To frame our research design, we draw upon social identity theory, proposing a simple theoretical model where ingroup welfare favoritism depends on three factors affecting perceived similarity: 1) claimants’ ethnicity (cultural distance), 2) claimants’ phenotype (phenotypic distance) and 3) voters’ political ideology. According to social identity theory, people mentally categorize others in terms of ingroup and outgroup, and this mental process, which is largely automatic, shapes interactions among members of different groups (Tajfel and Turner, 1986). Crucially, group identification and group cohesiveness are enhanced by perceived ingroup similarity (Turner et al., 1987), which in turn promotes favoritism towards the ingroup when redistributing scarce resources (Muñoz and Pardos-Prado, 2019). This is why perceived cultural distance (and, as we shall postulate, also phenotypic distance) are likely key for ingroup-outgroup identification (Chambers et al. 2013). One overarching proposition follows from the preceding discussion: immigrant-background individuals perceived as closer to the native ingroup will garner greater levels of support as potential welfare recipients than individuals of comparable socioeconomic characteristics but who are perceived as more distant.

To empirically test our hypotheses, we carried out a pre-registered online survey experiment (N = 2,386) in Spain, targeting a representative sample of Spanish citizens. Our experiment exposed respondents to randomized vignettes portraying a (fictitious) potential welfare beneficiary of a means-tested rental-housing subsidy program. All qualifying characteristics are fixed across vignettes. The ethnic background (treatment 1) and phenotype (treatment 2) are randomly varied. We consider three ethnicities (signaled using ethnic-sounding names and surnames): Spanish native, Latin American and North African; and two phenotypes (signaled using AI-generated photographs): “visible” (Afrocentric or “black”) and “non-visible” (Eurocentric or “white”).
Our results suggests claimants’ ethnic background plays a significant role in explaining natives’ redistributive preferences.
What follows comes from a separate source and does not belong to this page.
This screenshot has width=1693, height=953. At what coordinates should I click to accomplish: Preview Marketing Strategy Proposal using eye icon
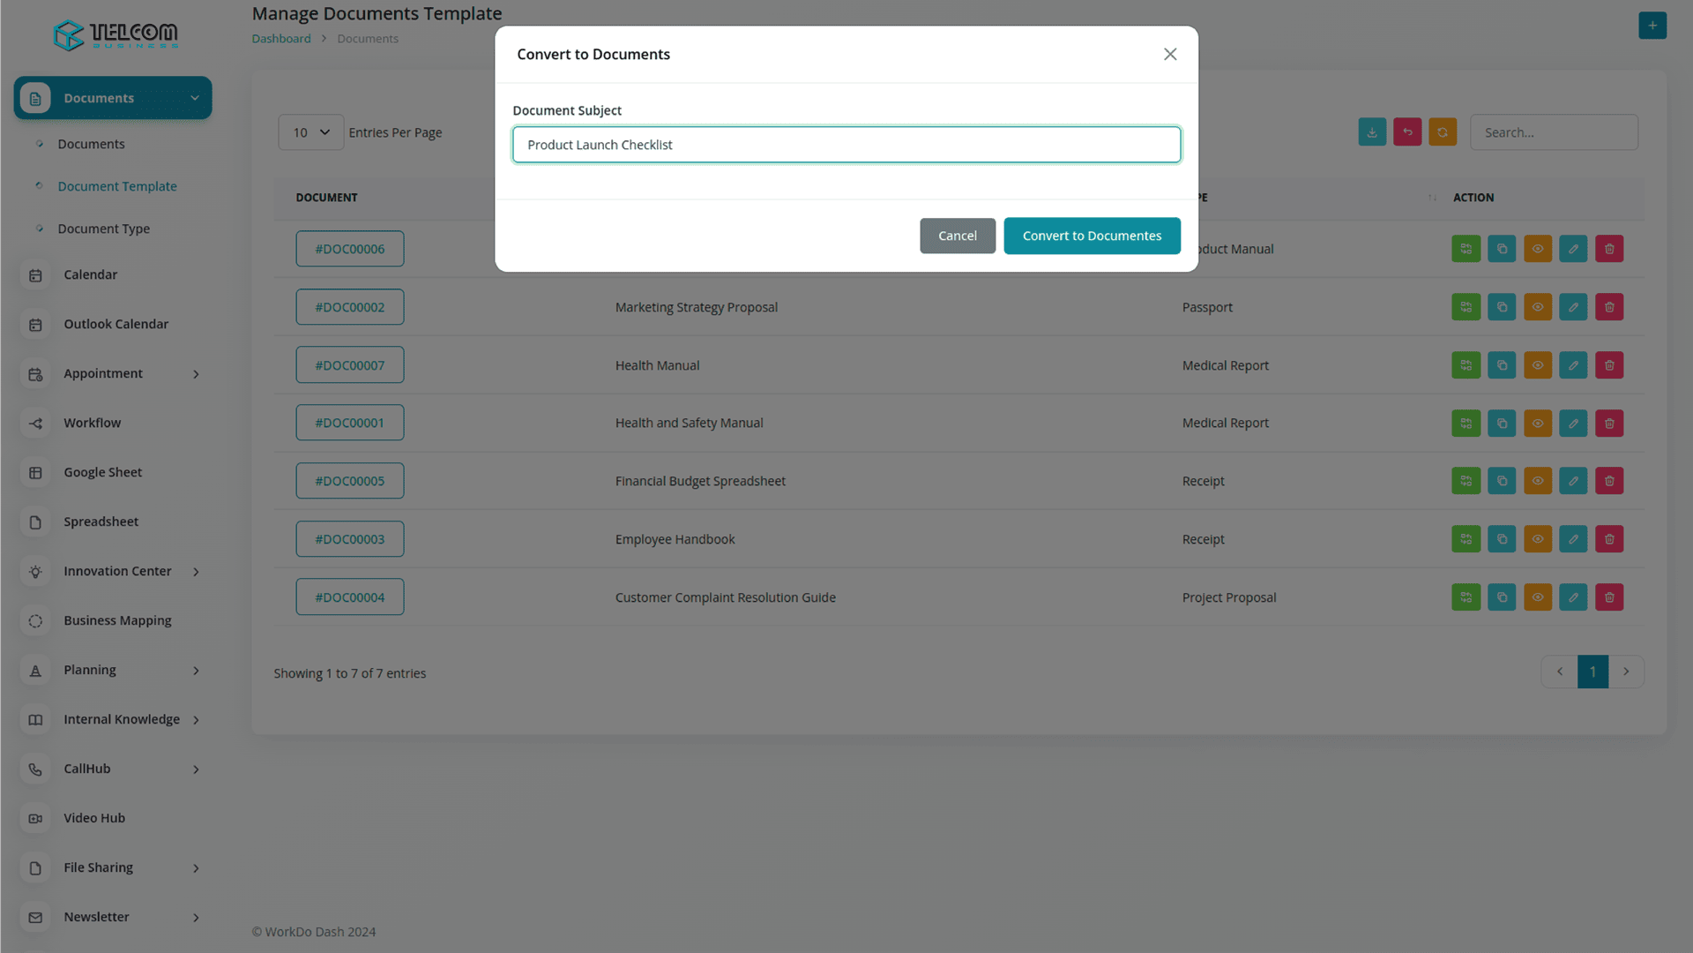(1538, 307)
In line with our expectations, when Spanish natives are primed with a potential welfare beneficiary of North African-origin (regardless of his phenotype), their support for the social policy significantly decreases compared to when they are primed with an otherwise identical Spanish-native claimant (or Latin American). In other words, we find an ethnic penalty for NAF claimants –generally perceived as culturally distant in Spain– but not for LATAM claimants –culturally close. This effect is identified among right-wing and non-ideological individuals, but not among left-wingers. Contrary to our expectations, second-generation immigrants welfare claimants’ phenotype does not significantly influence natives’ support for the rental assistance policy.